## Extract provided
......

Game Up!: SF GDC 2009 Highlights

by Ann My Thai
June 2, 2010

Reprinted from the April 2009 Cooney Center Bits Newsletter:

“Spore’s Wake: What Seriously Happened?”

More than 17,000 game industry professionals gathered on March 23-27 for the largest game developers conference in the world, the San Francisco Game Developers Conference (GDC). This year, one stimulating panel asked, what would it take to make games that leave people better off than they were before playing? As children rise as one of the sector’s top priorities, we hope this important take-away keeps quality game design on the top of everyone’s list.

A Child-Friendly Game Developer Conference

Children and families are becoming increasingly significant video game participants. Sesame Workshop alumna and games consultant Carla Engelbrecht Fisher organized the workshop “Little Hands, Foul Moods, and Runny Noses 2.0: The Research You Should Know When Making Games for Kids” to provide game developers with a primer on key developmental milestones. Children’s motor skill development are put in perspective with input devices such as the Wii balance board and touch screens. For example, research shows that stylus and touch screens are a better choice for children compared to a mouse, trackball, keyboard arrows, and other input devices.

iPhone Changes the Way Developers Create Games

Neil Young, former EA executive and current CEO and Founder of iPhone game publisher ngmoco:) said in his GDC Mobile keynote, the iPhone is “not just a mobile games platform, it is a games platform.” Apple offers support for developers and low product costs: get a $99 software development kit and join the 10,000 current iPhone and iTouch application developers who influence the gaming market. Developers hoping to harness the iPhone’s affordances for children’s learning should take advantage of their game platform’s analytics system and how it may be adapted for assessment and evaluation.

......

## Dataset section
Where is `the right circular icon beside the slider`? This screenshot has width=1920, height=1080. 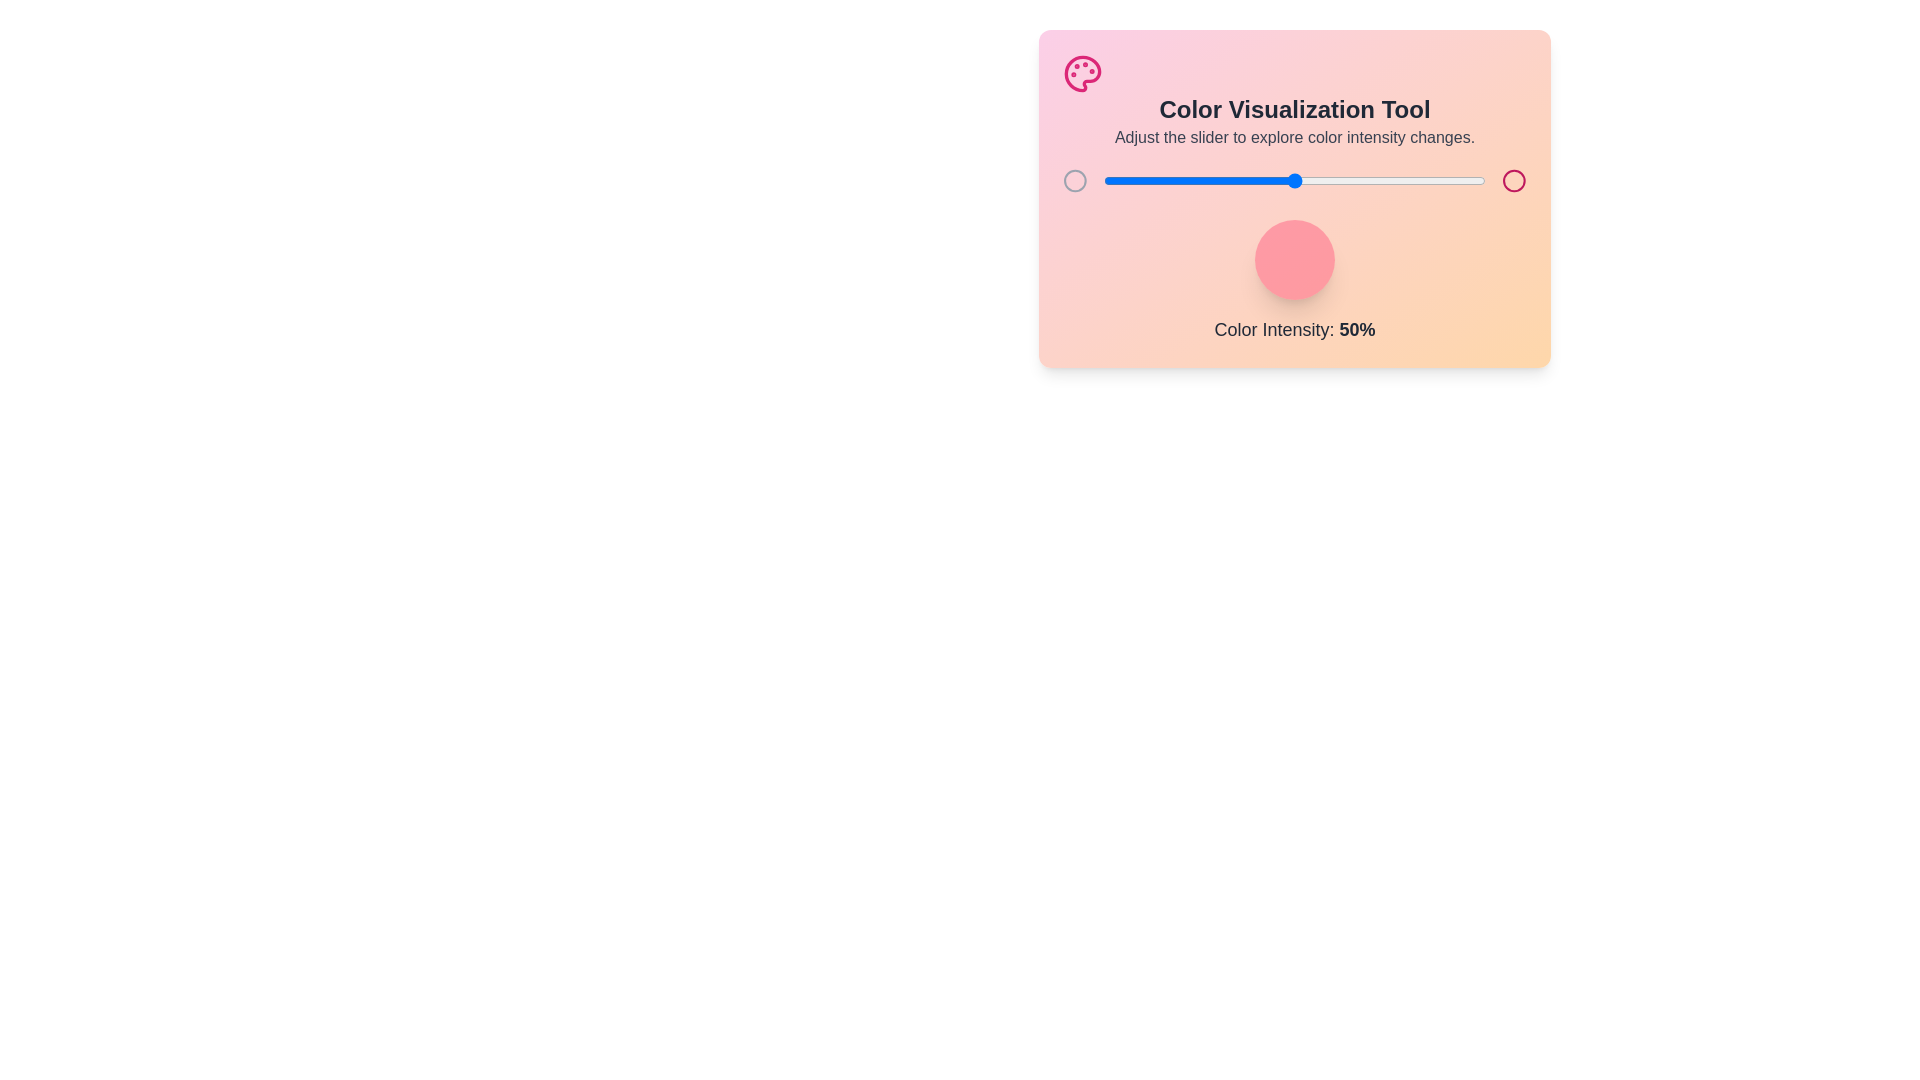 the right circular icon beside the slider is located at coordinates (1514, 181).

......

## Do this
Reproduce everything in the GDC 2009 highlights article above from "Children and families" down to "other input devices.".

## Output of the exercise
Children and families are becoming increasingly significant video game participants. Sesame Workshop alumna and games consultant Carla Engelbrecht Fisher organized the workshop “Little Hands, Foul Moods, and Runny Noses 2.0: The Research You Should Know When Making Games for Kids” to provide game developers with a primer on key developmental milestones. Children’s motor skill development are put in perspective with input devices such as the Wii balance board and touch screens. For example, research shows that stylus and touch screens are a better choice for children compared to a mouse, trackball, keyboard arrows, and other input devices.